ROWS
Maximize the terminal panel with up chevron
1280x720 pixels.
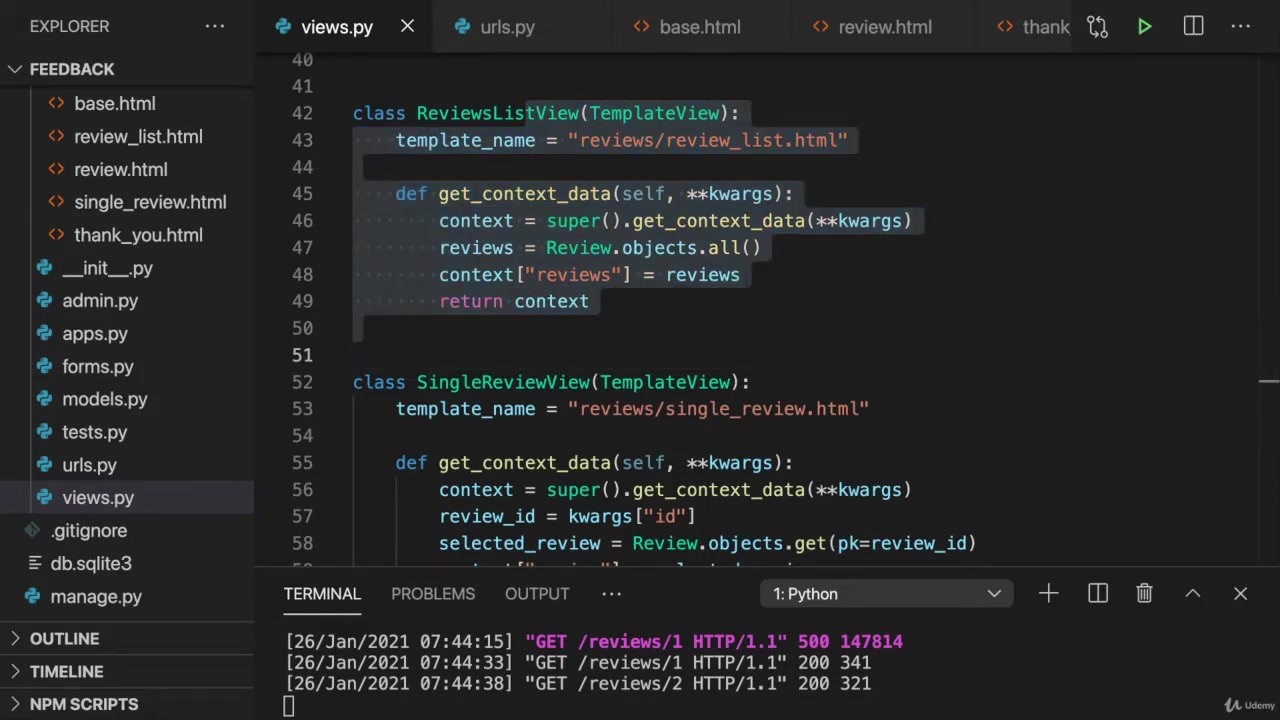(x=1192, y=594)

--

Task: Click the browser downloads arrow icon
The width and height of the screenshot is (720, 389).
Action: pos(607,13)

WHAT IS EXPECTED
Please give the rows again, starting at the line that has "Maximize the terminal panel with up chevron" and stopping after the line that has "(x=1192, y=594)". Replace "terminal" with "console", keep everything else unchanged, and leave out the pictures.

SOLUTION FOR THIS TASK
Maximize the console panel with up chevron
1280x720 pixels.
(x=1192, y=594)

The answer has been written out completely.